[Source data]
****************************************
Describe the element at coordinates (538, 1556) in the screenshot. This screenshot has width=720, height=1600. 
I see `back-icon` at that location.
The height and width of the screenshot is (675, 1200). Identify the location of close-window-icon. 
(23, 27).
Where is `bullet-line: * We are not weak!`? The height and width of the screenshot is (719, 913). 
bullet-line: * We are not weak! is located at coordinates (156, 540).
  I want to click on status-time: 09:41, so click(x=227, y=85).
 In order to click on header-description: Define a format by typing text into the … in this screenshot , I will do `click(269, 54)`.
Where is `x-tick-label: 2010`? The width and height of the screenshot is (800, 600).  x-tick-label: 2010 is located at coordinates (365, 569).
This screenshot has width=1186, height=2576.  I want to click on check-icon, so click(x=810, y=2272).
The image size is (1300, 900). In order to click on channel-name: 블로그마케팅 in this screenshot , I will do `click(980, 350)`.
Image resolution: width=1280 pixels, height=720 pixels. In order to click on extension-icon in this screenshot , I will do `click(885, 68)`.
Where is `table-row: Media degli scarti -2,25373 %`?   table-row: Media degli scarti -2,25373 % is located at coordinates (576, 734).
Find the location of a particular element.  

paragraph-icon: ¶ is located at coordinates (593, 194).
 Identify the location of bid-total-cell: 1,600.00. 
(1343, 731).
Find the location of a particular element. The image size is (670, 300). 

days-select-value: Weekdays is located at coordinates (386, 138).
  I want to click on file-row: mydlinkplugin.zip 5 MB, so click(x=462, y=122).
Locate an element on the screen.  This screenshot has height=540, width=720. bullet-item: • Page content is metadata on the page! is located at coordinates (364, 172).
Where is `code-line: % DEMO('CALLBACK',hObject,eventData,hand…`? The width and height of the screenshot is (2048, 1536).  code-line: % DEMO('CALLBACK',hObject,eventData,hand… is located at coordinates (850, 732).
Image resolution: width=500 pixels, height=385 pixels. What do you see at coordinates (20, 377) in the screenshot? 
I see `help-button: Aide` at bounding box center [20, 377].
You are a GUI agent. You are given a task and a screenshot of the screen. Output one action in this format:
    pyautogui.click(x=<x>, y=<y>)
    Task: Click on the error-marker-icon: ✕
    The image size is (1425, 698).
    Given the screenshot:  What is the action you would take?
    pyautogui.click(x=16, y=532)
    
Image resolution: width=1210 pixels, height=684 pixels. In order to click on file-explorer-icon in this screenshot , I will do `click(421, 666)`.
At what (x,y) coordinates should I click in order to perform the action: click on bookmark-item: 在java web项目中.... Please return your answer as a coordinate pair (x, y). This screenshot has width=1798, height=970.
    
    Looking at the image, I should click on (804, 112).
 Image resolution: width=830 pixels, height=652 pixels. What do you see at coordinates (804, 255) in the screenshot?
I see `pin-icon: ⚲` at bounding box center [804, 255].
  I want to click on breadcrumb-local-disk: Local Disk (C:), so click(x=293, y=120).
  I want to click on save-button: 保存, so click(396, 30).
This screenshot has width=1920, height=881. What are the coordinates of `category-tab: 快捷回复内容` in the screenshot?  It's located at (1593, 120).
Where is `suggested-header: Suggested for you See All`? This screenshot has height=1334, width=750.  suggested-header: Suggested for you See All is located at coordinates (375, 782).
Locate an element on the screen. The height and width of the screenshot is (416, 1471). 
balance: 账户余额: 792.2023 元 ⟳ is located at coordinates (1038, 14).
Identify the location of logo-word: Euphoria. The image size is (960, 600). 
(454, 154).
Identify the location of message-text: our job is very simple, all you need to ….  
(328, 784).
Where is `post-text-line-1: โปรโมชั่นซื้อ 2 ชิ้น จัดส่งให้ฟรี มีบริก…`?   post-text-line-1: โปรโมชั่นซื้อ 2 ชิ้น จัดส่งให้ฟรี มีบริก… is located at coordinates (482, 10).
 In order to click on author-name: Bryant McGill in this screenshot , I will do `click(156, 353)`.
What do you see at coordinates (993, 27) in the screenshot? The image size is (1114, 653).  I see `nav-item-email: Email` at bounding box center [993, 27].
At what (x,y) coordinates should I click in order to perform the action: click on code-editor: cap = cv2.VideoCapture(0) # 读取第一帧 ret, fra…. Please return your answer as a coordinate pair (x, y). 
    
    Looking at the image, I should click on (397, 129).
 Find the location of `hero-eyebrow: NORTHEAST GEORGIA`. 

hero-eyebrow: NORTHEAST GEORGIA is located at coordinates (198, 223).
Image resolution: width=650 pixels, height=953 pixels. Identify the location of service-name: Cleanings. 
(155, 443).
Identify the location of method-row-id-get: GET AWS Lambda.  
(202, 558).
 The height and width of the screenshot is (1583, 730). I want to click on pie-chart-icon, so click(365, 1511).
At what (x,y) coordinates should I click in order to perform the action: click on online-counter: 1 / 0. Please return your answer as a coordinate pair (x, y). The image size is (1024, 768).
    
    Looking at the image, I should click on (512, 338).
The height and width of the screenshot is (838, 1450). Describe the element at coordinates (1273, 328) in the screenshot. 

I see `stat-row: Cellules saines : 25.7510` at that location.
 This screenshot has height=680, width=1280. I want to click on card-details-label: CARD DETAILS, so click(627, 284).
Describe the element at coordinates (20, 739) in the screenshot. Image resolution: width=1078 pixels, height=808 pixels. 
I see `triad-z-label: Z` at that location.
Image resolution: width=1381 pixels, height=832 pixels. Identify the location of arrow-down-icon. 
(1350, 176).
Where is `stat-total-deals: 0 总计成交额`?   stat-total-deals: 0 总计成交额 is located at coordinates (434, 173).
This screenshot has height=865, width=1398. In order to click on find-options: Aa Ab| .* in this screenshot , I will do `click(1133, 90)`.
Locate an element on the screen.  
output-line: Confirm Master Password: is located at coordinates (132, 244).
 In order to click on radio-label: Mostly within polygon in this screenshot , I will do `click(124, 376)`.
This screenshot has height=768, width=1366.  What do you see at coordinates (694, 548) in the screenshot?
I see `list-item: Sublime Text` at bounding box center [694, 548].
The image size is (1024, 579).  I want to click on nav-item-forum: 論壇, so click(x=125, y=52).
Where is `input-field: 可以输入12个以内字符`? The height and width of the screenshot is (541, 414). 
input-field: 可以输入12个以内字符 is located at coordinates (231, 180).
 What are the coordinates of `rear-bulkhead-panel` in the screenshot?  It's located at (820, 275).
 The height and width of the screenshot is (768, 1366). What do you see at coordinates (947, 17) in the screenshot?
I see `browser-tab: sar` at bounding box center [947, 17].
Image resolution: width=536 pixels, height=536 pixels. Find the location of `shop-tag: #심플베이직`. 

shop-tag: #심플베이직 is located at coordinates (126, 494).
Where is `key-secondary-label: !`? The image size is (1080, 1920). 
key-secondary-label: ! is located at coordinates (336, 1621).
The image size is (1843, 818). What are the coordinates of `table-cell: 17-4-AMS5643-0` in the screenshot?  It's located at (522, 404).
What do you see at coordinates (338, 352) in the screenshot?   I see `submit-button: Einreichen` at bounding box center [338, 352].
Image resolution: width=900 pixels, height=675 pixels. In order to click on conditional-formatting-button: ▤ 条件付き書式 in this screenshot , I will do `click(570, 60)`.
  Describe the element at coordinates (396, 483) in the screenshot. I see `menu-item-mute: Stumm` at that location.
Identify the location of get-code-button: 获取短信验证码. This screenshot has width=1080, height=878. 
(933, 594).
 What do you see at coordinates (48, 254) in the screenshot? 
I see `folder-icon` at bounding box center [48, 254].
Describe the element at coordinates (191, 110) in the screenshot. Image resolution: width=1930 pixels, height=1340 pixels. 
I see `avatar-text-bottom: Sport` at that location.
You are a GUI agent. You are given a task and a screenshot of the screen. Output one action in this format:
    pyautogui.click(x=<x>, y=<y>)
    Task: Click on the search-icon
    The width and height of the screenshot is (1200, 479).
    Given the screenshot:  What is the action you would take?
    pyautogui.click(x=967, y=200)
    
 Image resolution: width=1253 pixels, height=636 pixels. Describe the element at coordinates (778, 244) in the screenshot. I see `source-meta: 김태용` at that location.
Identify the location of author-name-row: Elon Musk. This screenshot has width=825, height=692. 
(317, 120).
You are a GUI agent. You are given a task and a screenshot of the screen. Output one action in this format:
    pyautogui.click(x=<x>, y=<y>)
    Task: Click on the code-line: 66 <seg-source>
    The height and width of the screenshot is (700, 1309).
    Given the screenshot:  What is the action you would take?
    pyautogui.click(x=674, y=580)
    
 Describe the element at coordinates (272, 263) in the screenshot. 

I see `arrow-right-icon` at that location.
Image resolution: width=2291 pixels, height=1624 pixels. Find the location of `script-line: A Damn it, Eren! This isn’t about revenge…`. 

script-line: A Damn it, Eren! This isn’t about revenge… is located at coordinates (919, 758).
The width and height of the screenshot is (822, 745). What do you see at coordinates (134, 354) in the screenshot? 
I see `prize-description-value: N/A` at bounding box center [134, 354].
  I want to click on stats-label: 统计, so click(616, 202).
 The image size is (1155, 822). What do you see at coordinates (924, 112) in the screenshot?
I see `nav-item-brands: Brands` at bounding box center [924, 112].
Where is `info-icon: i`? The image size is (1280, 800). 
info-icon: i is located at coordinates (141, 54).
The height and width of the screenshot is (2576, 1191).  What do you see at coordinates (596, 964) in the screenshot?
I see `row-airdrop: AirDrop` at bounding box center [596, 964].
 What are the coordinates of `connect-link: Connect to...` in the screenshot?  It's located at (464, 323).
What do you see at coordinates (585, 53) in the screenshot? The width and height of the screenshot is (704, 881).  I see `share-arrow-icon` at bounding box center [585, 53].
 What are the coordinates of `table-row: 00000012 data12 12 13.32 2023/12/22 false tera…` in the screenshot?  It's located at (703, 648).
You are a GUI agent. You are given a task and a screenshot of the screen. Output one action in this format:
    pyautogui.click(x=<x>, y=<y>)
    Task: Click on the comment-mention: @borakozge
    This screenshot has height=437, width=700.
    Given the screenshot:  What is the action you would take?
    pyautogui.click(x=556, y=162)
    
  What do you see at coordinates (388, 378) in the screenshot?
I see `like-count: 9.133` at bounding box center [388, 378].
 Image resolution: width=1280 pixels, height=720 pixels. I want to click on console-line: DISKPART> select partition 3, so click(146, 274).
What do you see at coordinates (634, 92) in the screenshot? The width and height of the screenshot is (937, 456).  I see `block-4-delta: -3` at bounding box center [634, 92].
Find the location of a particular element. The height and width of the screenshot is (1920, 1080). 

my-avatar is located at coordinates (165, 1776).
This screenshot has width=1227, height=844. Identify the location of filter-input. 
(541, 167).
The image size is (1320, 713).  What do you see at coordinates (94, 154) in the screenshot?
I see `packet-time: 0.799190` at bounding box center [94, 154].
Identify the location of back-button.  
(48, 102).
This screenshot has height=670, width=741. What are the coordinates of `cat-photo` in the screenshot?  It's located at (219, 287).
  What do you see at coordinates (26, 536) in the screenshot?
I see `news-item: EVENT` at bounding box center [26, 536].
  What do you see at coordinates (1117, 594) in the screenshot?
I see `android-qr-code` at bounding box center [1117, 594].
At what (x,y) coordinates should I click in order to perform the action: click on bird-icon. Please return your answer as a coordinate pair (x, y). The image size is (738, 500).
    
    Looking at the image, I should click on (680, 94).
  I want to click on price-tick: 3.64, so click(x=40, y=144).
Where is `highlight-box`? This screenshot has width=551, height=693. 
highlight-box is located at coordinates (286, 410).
****************************************
EXERCISE: Copy out, word for word, the lines of the source data above that begin with the line containing "The height and width of the screenshot is (838, 1450)." and end with the line containing "This screenshot has height=680, width=1280.". Include both of those lines.

EXPECTED ANSWER:
The height and width of the screenshot is (838, 1450). Describe the element at coordinates (1273, 328) in the screenshot. 

I see `stat-row: Cellules saines : 25.7510` at that location.
 This screenshot has height=680, width=1280. I want to click on card-details-label: CARD DETAILS, so click(627, 284).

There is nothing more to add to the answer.